■ **TASK STATEMENT**
Where does the word "agent" occur in the data below? Copy each line that holds it.

■ **RECORDED DATA**

- - - - -

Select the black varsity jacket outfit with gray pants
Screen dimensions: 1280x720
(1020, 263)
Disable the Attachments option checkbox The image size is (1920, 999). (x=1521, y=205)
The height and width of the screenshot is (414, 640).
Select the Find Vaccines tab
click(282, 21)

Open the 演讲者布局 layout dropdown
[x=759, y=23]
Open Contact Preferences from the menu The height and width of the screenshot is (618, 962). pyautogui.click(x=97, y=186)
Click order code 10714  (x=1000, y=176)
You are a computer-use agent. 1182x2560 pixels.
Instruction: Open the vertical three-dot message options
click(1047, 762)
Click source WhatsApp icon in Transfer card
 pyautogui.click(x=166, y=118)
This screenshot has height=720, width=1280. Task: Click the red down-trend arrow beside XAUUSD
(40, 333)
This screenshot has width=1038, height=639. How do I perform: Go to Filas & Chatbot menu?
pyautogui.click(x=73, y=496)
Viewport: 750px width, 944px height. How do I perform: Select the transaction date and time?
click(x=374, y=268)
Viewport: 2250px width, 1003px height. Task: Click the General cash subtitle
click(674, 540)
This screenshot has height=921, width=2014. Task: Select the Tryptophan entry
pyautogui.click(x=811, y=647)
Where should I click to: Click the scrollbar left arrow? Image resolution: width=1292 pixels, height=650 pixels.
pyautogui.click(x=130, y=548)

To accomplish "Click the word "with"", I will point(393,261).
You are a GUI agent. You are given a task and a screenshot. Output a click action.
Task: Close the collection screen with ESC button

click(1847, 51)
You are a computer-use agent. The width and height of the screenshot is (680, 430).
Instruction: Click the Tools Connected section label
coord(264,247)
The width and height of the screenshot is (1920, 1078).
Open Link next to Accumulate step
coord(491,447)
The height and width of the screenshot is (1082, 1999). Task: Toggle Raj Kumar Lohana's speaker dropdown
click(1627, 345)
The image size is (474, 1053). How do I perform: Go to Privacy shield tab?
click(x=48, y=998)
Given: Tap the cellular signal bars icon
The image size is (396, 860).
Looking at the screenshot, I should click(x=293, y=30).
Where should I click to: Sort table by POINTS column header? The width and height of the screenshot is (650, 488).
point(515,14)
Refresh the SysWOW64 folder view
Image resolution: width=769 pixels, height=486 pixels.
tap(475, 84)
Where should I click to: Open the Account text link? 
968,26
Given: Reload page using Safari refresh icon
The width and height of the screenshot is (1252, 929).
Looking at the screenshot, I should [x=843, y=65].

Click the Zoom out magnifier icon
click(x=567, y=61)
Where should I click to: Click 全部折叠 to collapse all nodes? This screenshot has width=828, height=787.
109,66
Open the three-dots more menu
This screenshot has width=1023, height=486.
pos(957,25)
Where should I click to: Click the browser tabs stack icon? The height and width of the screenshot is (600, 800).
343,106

- - - - -

■ **EXERCISE RESULT**
You are a computer-use agent. 1182x2560 pixels.
You are a GUI agent. You are given a task and a screenshot. Output a click action.
You are a computer-use agent. The width and height of the screenshot is (680, 430).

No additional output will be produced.